Barack Obama et Hillary Clinton s'affichaient pour la première fois ensemble et "unis" dans la ville de Unity, le 27 juin. (Reuters)
Les tensions entre les deux candidats à l'investiture démocrate seraient-elles en train de renaître? On a en tous cas frôlé l'incident diplomatique entre Barack Obama et Hillary Clinton. Une vidéo, qui circule sur Internet, montre la sénatrice de New York, filmée à son insu, demandant que ses partisans soient "entendus" et que leurs choix soient "respectés" lors de la convention démocrate qui doit désigner officiellement Barack Obama comme le candidat démocrate à la Maison blanche. De quoi faire à nouveau douter de l'unité chez les démocrates.
"J'ai tendance à croire que nous sortirons plus forts si nos partisans sont entendus et si leurs opinions sont respectés", peut-on entendre sur la vidéo, prise lors d'une collecte de fonds en Californie, fin juillet. Elle déclare ensuite que "tout le monde doit être derrière le sénateur Obama. Beaucoup de gens croient que c'est la meilleure façon d'avancer", justifie-t-elle, avant d'ajouter qu'"aucune décision n'a été prise pour le moment". Enfin, à la question d'un partisan qui souhaitait savoir si elle songeait à inscrire son nom sur les bulletins de vote lors de la Convention nationale démocrate, elle répond qu'elle "considère l'option". En effet, elle devrait prendre la parole le 26 août et pourrait demander que les délégués qui lui sont favorables puissent voter pour elle. Si Barack Obama compte suffisamment de délégués pour remporter l'investiture, un tel scénario pourrait marquer définitivement une division au sein du camp démocrate.
Unité ambigüe
Après des mois d'affrontements entre les deux candidats, Hillary Clinton a décidait d'abandonner la course à l'investiture début juin, apportant alors son soutien timide au sénateur de l'Illinois. L'objectif, ensuite, était d'afficher une unité de façade. Une unité difficile à rendre crédible suite aux échanges virulents auxquels ils s'étaient livrés jusqu'alors. Ainsi, le 27 juin, Barack Obama et l'ex-candidate s'affichaient ensemble lors d'une conférence à Unity (New Hampshire). Suite à cette vidéo, il fallait donc immédiatement réagir.
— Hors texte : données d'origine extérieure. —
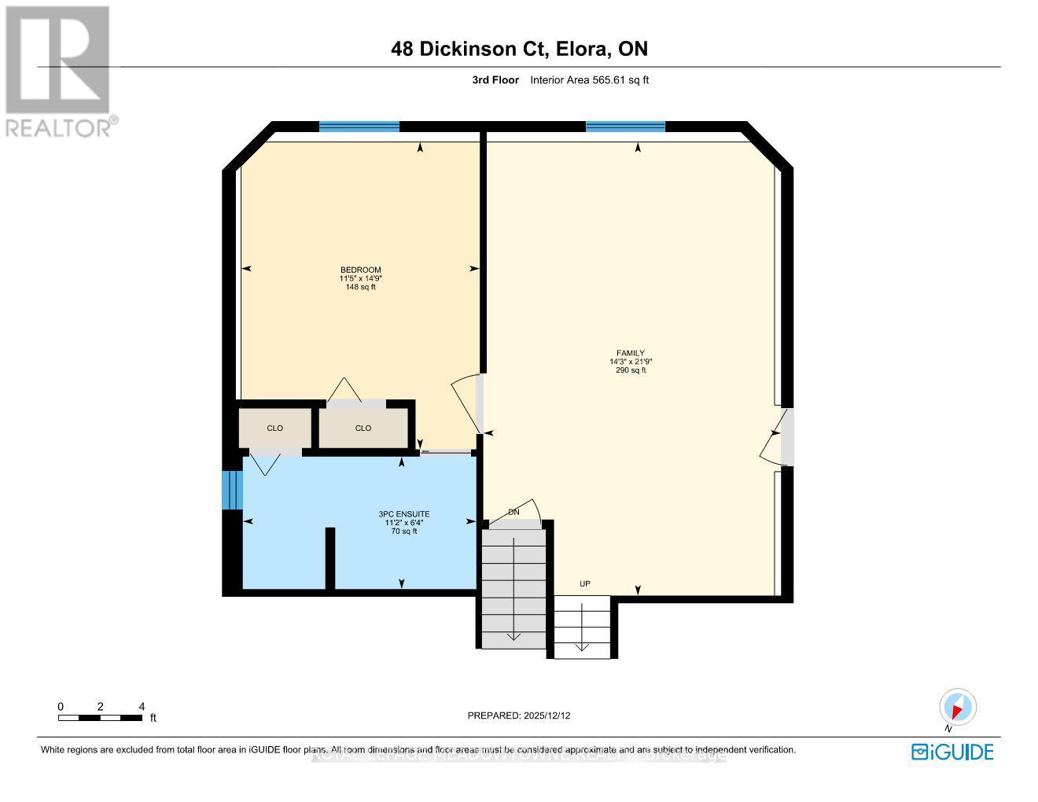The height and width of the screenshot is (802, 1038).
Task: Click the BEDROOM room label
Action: tap(360, 270)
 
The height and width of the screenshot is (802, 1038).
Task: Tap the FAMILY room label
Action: tap(631, 353)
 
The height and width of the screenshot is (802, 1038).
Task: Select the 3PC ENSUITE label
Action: tap(404, 514)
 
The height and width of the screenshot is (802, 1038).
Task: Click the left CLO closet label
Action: tap(274, 428)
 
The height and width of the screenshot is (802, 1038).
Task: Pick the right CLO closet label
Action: tap(363, 428)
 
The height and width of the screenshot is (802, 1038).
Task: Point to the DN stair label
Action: tap(513, 512)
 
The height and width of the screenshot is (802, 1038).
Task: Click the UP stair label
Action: tap(584, 583)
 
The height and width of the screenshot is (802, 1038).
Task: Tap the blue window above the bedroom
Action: tap(359, 127)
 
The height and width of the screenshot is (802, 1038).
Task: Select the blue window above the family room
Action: tap(625, 127)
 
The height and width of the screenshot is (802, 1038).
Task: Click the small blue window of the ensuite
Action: tap(230, 490)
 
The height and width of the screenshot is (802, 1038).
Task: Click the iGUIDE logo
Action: tap(952, 752)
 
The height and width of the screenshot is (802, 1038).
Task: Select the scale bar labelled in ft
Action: tap(101, 716)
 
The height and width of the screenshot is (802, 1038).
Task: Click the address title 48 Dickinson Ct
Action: tap(519, 49)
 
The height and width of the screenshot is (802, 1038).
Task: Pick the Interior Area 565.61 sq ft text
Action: tap(589, 79)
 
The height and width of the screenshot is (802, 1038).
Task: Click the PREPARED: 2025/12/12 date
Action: tap(519, 716)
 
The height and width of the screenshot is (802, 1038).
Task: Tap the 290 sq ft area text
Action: tap(631, 370)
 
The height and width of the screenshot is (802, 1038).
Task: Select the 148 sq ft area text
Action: tap(360, 287)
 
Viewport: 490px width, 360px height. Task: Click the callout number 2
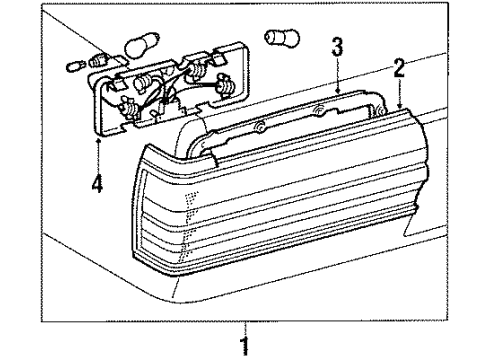[398, 68]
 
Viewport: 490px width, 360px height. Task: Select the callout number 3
[337, 47]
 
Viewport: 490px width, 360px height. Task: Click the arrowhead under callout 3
[337, 92]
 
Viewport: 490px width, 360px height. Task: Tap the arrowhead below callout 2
[398, 106]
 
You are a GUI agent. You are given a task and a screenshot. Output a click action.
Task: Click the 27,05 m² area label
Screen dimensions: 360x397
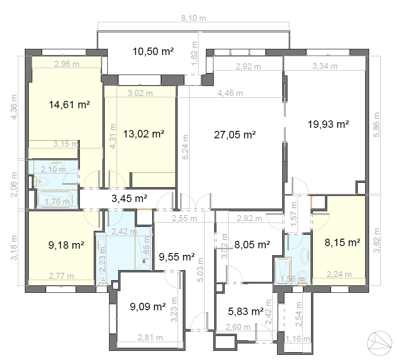point(235,135)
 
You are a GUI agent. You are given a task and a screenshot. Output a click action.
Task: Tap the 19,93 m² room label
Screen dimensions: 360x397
point(328,124)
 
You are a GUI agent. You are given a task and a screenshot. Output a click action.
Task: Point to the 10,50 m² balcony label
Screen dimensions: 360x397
point(153,51)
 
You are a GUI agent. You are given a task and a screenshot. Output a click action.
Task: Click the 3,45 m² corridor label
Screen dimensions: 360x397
point(129,199)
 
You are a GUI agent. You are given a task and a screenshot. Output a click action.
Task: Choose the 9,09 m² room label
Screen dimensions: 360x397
point(148,307)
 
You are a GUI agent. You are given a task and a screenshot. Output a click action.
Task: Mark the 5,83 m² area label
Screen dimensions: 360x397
point(246,312)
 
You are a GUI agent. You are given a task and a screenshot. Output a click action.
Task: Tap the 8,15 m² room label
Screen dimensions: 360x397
point(342,243)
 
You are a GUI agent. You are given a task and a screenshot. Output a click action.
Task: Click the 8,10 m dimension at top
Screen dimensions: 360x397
point(193,18)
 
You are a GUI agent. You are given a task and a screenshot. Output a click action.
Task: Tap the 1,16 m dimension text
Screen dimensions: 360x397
point(298,339)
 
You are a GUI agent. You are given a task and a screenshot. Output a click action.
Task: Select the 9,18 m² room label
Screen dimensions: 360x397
point(66,246)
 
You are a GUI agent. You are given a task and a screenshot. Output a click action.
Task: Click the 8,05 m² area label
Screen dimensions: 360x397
point(252,245)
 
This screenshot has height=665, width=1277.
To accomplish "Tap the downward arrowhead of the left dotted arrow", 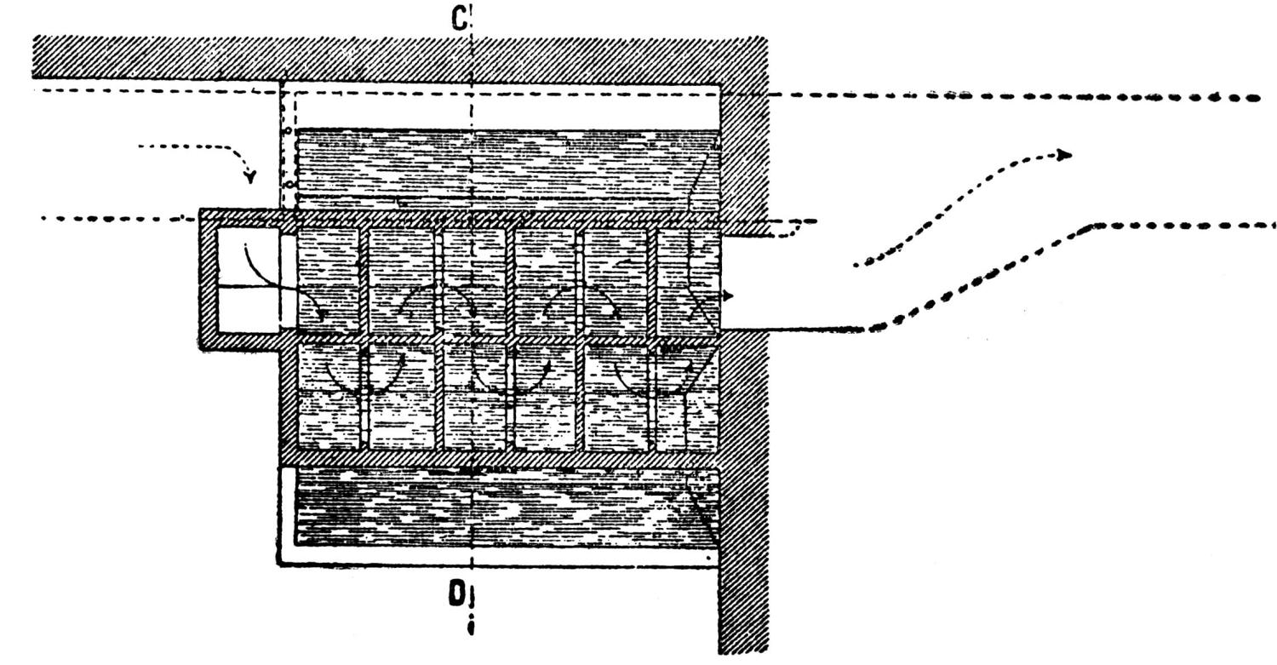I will pyautogui.click(x=250, y=177).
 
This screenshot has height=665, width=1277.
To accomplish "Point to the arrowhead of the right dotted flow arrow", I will pyautogui.click(x=1064, y=155).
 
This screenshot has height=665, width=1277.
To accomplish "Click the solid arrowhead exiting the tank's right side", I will pyautogui.click(x=728, y=295).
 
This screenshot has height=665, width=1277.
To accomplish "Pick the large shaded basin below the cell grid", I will pyautogui.click(x=502, y=507).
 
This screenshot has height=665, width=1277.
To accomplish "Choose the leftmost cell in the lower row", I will pyautogui.click(x=328, y=396).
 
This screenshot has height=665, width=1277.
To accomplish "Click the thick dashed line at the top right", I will pyautogui.click(x=1022, y=96).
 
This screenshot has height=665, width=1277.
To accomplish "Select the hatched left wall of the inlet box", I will pyautogui.click(x=205, y=281).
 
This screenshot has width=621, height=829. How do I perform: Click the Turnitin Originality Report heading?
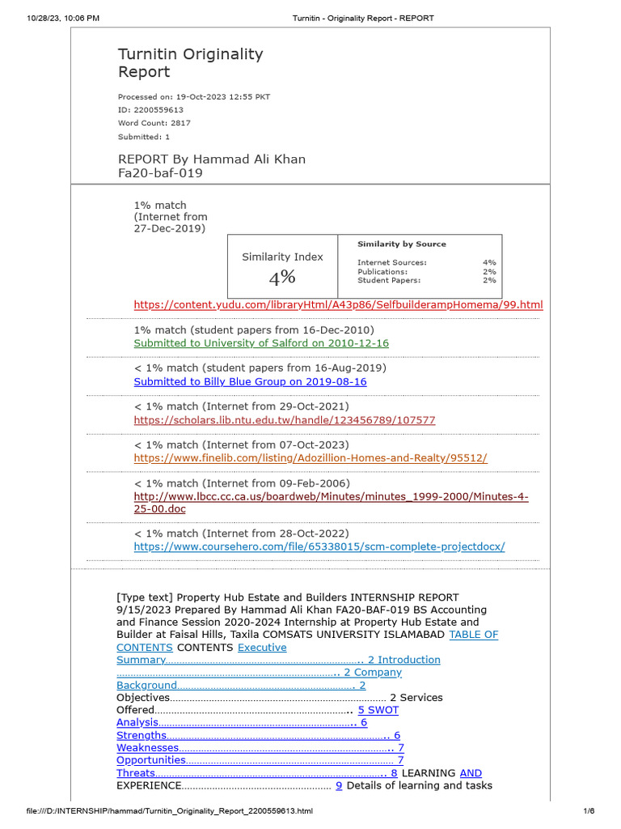coord(190,63)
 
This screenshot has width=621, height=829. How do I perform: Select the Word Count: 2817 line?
coord(154,123)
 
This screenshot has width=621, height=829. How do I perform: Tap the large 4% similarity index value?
coord(282,278)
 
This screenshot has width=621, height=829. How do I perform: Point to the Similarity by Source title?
coord(401,244)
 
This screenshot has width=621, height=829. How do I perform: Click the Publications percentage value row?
coord(426,272)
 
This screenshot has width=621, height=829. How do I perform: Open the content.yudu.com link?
coord(338,304)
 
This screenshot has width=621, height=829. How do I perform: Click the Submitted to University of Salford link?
coord(260,343)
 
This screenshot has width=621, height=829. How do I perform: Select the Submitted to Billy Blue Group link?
coord(250,381)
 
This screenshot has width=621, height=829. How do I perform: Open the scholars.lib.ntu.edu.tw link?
coord(284,420)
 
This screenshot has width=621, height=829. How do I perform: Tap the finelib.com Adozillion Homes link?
coord(310,458)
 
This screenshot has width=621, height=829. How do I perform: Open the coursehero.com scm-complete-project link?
coord(319,546)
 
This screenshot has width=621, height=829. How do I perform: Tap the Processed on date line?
coord(193,97)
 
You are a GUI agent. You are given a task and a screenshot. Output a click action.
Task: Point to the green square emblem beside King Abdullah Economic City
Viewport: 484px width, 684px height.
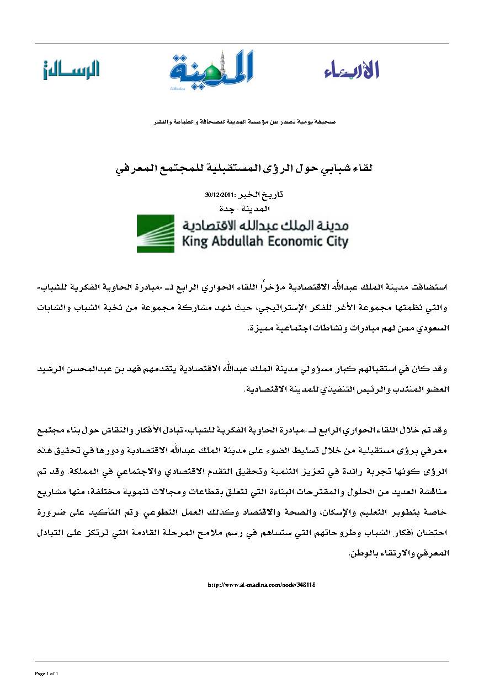point(155,234)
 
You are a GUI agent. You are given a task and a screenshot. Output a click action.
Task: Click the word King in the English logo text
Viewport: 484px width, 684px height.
point(194,241)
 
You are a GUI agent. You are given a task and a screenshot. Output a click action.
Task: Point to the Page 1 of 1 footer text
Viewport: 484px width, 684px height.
point(47,674)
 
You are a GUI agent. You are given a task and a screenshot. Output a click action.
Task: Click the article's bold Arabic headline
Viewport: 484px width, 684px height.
point(242,167)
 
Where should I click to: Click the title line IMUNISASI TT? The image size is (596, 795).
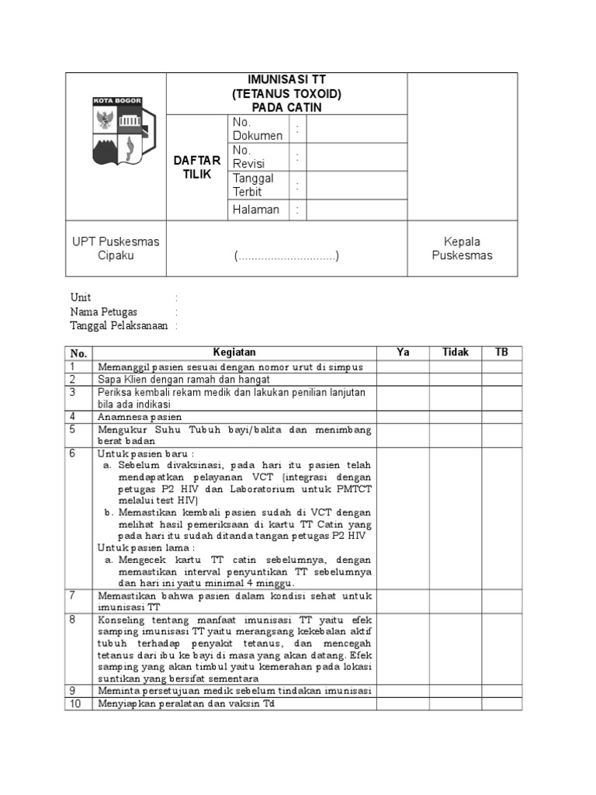tap(286, 80)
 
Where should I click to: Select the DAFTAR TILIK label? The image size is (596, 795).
tap(196, 167)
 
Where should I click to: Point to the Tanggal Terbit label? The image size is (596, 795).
tap(253, 185)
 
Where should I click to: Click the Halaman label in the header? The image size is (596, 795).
tap(255, 210)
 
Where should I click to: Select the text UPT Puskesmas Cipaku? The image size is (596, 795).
tap(116, 248)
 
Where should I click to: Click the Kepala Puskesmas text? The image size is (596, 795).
tap(462, 248)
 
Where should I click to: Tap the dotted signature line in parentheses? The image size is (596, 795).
tap(287, 256)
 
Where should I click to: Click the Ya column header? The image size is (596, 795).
tap(403, 352)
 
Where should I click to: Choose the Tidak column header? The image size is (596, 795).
tap(456, 352)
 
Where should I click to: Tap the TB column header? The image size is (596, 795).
tap(502, 352)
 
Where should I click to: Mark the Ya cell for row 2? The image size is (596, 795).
tap(403, 380)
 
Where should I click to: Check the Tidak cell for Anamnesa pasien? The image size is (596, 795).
tap(456, 416)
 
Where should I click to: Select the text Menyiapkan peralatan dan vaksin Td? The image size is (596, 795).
tap(186, 703)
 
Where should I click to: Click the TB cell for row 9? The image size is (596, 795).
tap(502, 690)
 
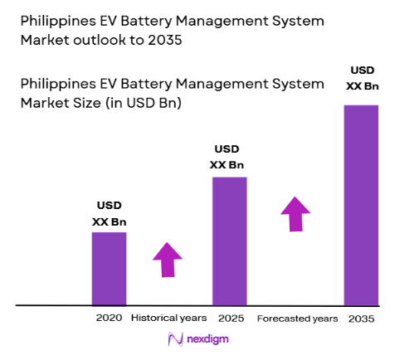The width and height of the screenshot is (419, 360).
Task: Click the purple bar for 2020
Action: pyautogui.click(x=109, y=268)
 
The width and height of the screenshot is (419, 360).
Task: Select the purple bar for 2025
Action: pyautogui.click(x=230, y=241)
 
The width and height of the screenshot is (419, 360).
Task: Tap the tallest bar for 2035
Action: pyautogui.click(x=361, y=205)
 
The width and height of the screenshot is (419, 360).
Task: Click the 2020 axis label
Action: pyautogui.click(x=109, y=318)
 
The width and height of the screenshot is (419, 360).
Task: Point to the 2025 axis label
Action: pyautogui.click(x=230, y=318)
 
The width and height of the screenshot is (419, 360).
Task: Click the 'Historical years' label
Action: pyautogui.click(x=170, y=318)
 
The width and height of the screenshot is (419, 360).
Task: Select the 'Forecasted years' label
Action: pyautogui.click(x=297, y=318)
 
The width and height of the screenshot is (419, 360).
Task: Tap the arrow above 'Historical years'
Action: pyautogui.click(x=168, y=260)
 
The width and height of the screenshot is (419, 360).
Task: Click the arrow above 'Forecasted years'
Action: pyautogui.click(x=294, y=213)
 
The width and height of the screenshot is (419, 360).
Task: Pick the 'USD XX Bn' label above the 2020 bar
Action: pyautogui.click(x=109, y=214)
Aussi, dès le 7 août, un communiqué conjoint affirme que les deux équipes "travaillent en commun" pour le succès du candidat démocrate en novembre. "Lors de la convention, nous ferons en sorte que les voix de tous ceux qui ont pris part à ce processus historique soient respectées et que notre parti soit totalement uni pour l'élection de novembre", pouvait-on lire.
Deux mois après l'annonce par la sénatrice de son soutien à son rival, l'"unité démocrate" laisse toujours perplexe. Si Hillary Clinton n'a aucune chance d'obtenir l'investiture à la convention démocrate, elle a cependant les moyens de peser suffisamment pour exiger une place importante au sein du parti démocrate. Deux anciens collaborateurs d'Hillary Clinton ont déjà pris la décision de fermer le site Internet sur lequel ils militaient activement pour le rapprochement des deux anciens prétendants démocrates à la Maison blanche. La raison: la décision du sénateur de l'Illinois d'offrir à Clinton une place de choix dans le programme des discours est le signe manifeste, selon eux, qu'Obama ne la prendra pas comme candidate à la vice-présidence. Ce dernier a clairement laissé entendre cette semaine qu'il souhaitait un co-listier susceptible de l'aider à changer la manière dont les choses sont conduites à Washington.
En attendant, Hillary ne baisse pas totalement les bras quant à ses chances d'accéder à la Maison blanche. Elle garde sûrement en tête l'idée d'un scénario à la Kennedy: le 23 mai, en Dakota du Sud, interrogée sur ses chances minimes d'y arriver, elle a répondu que son mari n'avait été investi qu'en juin, "et on se souvient tous que Bobby Kennedy a été assassiné en juin en Californie", en 1968, alors qu'il était candidat aux primaires. Pour un journaliste du Washington Post qui analysait la réplique, "c'est presque l'aveu d'un désir dissimulé". Et elle n'était peut-être pas si loin de la réalité: des agents du Secret Service ont arrêté, samedi 2 août, un homme de 22 ans qui menaçait de tuer Barack Obama. Des armes à feu, des munitions et des armes blanches ont été saisies dans sa chambre d'hôtel de Miami où il séjournait. L'homme aurait déclaré devant des témoins: "Si ce nègre est élu, je l'assassinerai moi-même".